Kemampuan membuat boboko didapatkan Emong dan Nesa dari orangtuanya.
Karena sejak turun temurun keluarganya menjadi pengerajin boboko.
Dalam sehari keduanya bisa membuat sekitar 10 hingga 20 boboko tergantung dari ketersediaan bahan baku dan kualitas bahan baku.
Proses pembuatannya pun perlu memakan waktu cukup lama dimulai dengan memotong selongsong bambu menjadi bilah bambu yang kemudian dipotong tipis menjadi ruatan bambu.

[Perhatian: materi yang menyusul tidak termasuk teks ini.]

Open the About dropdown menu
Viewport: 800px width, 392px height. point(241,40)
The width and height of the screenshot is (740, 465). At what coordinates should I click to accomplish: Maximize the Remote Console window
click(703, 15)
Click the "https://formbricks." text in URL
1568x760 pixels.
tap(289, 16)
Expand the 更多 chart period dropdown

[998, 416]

Selanjutnya bambu dihaluskan dan dijemur agar lebih mudah dibentuk.
“Kalau sudah ada bambu yang diraut proses pembuatan satu boboko makan waktu 10 menitan. Awalnya di anyam kemudian dibentuk terus dipasangi kaki,”katanya.
Selain ingin melestarikan usaha turun temurun, Emong terpaksa tetap bertahan menjadi pengerajin boboko lantaran kondisi kakinya mengalami musibah pada tiga tahun lalu.

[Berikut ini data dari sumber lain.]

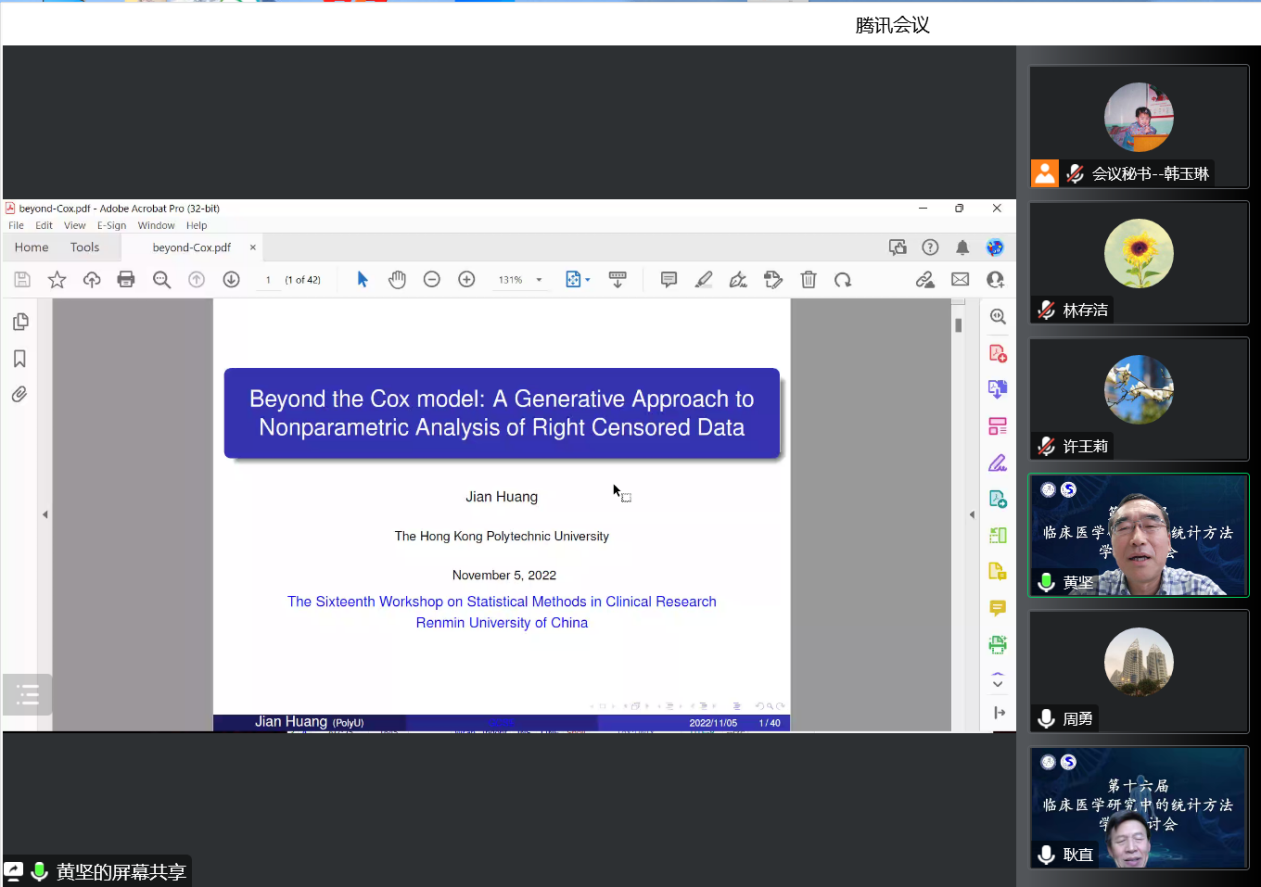Click the delete page trash icon
The image size is (1261, 887).
pos(808,280)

Kondisi itu membuat Ia harus menggunakan tongkat untuk berjalan.
“Ya, bertahan karena tidak bisa kerja yang lain cuma kerja gini aja buat sehari harinya,” ucapnya.
Dari sisi penjualan pasutri ini tak ada kesulitan untuk menjualnya.
Nesa mengatakan setiap satu minggu sekali boboko yang sudah dikumpulkan ini akan diambil oleh pengepul.
“Dikumpulin semingu itu ada sekitar 80an boboko, terus nanti diambil sama pengepulnya. Satu boboko harganya Rp25ribu,” ujarnya.
Ditengah kemajuan jaman ini beberapa tempat pembuatan boboko pun memilih tutup lantaran menurunnya minat pembeli.
Meski begitu Nesa dan Emong tetap bertahan membuat boboko lantaran tak ada pekerjaan lain.